**** Zitierter Abschnitt

Die Kapitel zwei und drei decken die Dekade zwischen Ende der 1940er- und Ende der 1950er-Jahre ab. Die Autorin beschreibt hier mit vielleicht etwas zu großer Liebe zum Detail, wie sich die parlamentarische Demokratie im urbanen Raum zu entfalten begann. Die italienische Variante schildert sie als Mobilisierungs- und „Anwesenheitsdemokratie“ mit der Piazza als zentralem, auch symbolisch aufgeladenem Ort, um den es zu kämpfen und den es zu kontrollieren galt – durchaus auch mit propagandistischen Stilmitteln, die an Mussolinis Faschisten erinnerten. Hier hätte man sich die eingehendere Analyse visueller Quellen vorstellen können, die in dem Buch jedoch nur sparsam und überwiegend illustrativ gebraucht werden. In den westdeutschen Städten, so Gatzka, habe man es im Gegensatz zu Italien mit einer „Abwesenheitsdemokratie“ zu tun gehabt, „wo sich im urbanen Wahlkampf vorrangig Parteimitglieder in überdachten Wahlversammlungen“ eingefunden hätten, „der Kontakt mit Wählern primär über (massen-)mediale Kanäle“ stattgefunden habe und „Nüchternheit und Sachlichkeit“ Trumpf gewesen seien (S. 235f.). Diese Gegenüberstellung wirkt etwas schematisch, zumal halböffentliche Orte politischer Diskussion wie Wirtshäuser oder Vereinsheime, die in der Bundesrepublik eine wichtige Rolle spielten, kaum in den Blick geraten. Auch die Frage, wieviel von der „Nüchternheit“ aufgesetzt war, wäre der eingehenderen Erörterung wert gewesen. Und schießt Gatzka nicht über das Ziel hinaus, wenn sie von der Ära Adenauer als einer „bleiernen Zeit der westdeutschen Demokratie“ spricht (S. 237)?

********
**** Vorliegende Einträge

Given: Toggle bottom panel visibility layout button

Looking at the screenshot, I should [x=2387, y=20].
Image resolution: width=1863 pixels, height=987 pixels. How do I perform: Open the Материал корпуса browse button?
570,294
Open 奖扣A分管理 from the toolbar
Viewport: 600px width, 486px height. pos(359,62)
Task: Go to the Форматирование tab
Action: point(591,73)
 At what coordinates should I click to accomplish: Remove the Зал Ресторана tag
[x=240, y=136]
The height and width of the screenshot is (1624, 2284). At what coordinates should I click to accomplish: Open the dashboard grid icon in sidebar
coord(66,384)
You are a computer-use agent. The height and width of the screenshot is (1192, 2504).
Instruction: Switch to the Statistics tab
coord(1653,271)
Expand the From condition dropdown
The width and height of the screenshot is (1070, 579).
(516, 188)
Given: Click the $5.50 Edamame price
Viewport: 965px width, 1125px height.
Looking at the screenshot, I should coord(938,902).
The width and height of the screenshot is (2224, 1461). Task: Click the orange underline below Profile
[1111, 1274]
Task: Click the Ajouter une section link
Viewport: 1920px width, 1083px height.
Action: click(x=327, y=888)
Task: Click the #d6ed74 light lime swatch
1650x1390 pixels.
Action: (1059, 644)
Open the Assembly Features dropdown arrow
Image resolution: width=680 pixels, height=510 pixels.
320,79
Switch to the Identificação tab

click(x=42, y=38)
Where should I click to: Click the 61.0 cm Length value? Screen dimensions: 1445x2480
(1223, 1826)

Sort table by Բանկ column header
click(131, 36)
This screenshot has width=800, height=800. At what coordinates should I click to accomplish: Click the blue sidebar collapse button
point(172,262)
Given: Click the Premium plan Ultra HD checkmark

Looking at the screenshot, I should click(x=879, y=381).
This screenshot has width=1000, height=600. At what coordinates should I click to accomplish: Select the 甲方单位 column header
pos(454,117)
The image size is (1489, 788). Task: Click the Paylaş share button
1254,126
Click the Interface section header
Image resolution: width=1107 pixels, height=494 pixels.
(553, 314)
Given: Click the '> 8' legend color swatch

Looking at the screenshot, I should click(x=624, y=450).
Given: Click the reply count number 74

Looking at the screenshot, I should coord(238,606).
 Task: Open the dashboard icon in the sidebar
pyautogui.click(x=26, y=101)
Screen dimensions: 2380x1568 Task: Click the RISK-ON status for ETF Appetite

********

**Aufgaben:**
a. Liste in der Reihenfolge ihres Auftretens alle Ausdrücke aus dem zitierten Abschnitt auf, die in deutschen Anführungszeichen („ “) stehen.
b. Stimmen die folgenden Aussagen mit dem zitierten Abschnitt überein? Beantworte jede mit Ja oder Nein und belege die Antwort mit dem ausschlaggebenden Wortlaut.
(i) Visuelle Quellen werden im Buch eingehend analysiert.
(ii) Die Kapitel zwei und drei behandeln die Zeit zwischen Ende der 1940er- und Ende der 1950er-Jahre.
(iii) Nach Gatzka lief der Kontakt mit Wählern in den westdeutschen Städten vor allem über die Piazza.

**Antworten:**
a.
1. „Anwesenheitsdemokratie“
2. „Abwesenheitsdemokratie“
3. „wo sich im urbanen Wahlkampf vorrangig Parteimitglieder in überdachten Wahlversammlungen“
4. „der Kontakt mit Wählern primär über (massen-)mediale Kanäle“
5. „Nüchternheit und Sachlichkeit“
6. „Nüchternheit“
7. „bleiernen Zeit der westdeutschen Demokratie“

b.
(i) Nein: „die in dem Buch jedoch nur sparsam und überwiegend illustrativ gebraucht werden“
(ii) Ja: „Die Kapitel zwei und drei decken die Dekade zwischen Ende der 1940er- und Ende der 1950er-Jahre ab“
(iii) Nein: „der Kontakt mit Wählern primär über (massen-)mediale Kanäle“